Ayasofya Camii’nin aslına döndürülmesi talebi “Allah'ın mescidlerinde O'nun adının anılmasına engel olan ve onların harap olmasına çalışandan daha zalim kim vardır!” (Bakara Suresi, 114) ayeti fehvasınca dile getirilip savunulsa ortada sıkıntı kalmayacak. Ancak bu meselede de Türkiyeli Müslümanlar karnından konuşup ilginç izahlarla, tarihi süreçle ilgili ortaya attıkları akıllara zarar teorilerle “Allah'ın mescidlerinde O'nun adının anılmasına engel olan ve onların harap olmasına çalışan” kişileri adeta temize çıkarma yarışına girebiliyor. Tabii ki bir yandan abartılı Ayasofya vurgusu yapıp bir yandan da kendisi açısından bu denli hayati bir meselede bedel ödemeyi göze alamayarak failleri kendi elleriyle örtme çabası içinde olmak ciddi bir tenakuz oluşturuyor.

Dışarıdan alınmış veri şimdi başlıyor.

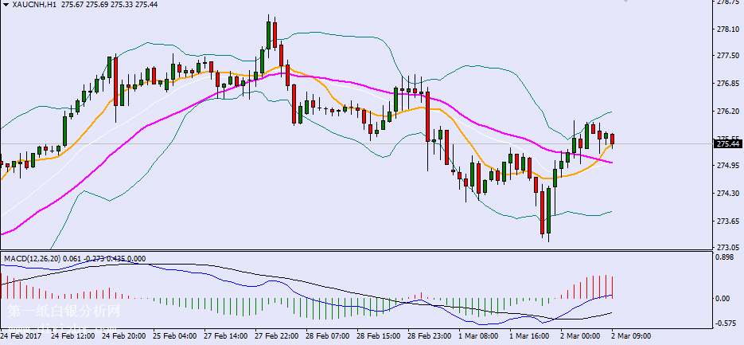Click the 25 Feb 04:00 time label
744x345 pixels.
click(177, 337)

Ayasofya’nın camiye çevrilmesiyle ilgili Türkiyeli Müslümanların temel argümanları Ayasofya’nın “fethin sembolü”, “kılıç hakkı” vs olduğu şeklinde. Burada biraz durup birkaç kelam edilebilir. Müslümanlar fetihlerle ehl-i kitap ve diğer gayrimüslimlerin mukim olduğu beldelerin İslam topraklarına katıldığı bir süreçte fethettikleri yerlerde bulunan ve o şehre adeta kimliğini kazandıran şehrin en büyük mabedlerini -ki bu çoğu durumda Hıristiyanların kiliseleri oluyordu- camiye çevirme şeklinde bir fıkıh geliştirmişler. En büyük kiliseyle birlikte cemaati olmayan mahalle kiliselerinin de yine camiye çevrilmesi usulü hüküm sürmüş. Ayasofya bağlamında da düşünecek olursak fethettikleri yerlerde bulunan şehrin en büyük kilisesinin fetihten sonraki durumuyla ilgili Müslümanların önlerinde birkaç seçenek bulunuyordu: Kiliseyi kilise olarak bırakmak, yıkmak ya da yine mabed olarak kullanmak. Geçmişteki Müslümanlar birinci seçeneği fethettikleri şehri İslamlaştırmak açısından, ikincisini de İslam’ın genel ilkeleriyle ters düştüğü için doğru bulmasalar gerek üçüncü yolu tutmuşlar.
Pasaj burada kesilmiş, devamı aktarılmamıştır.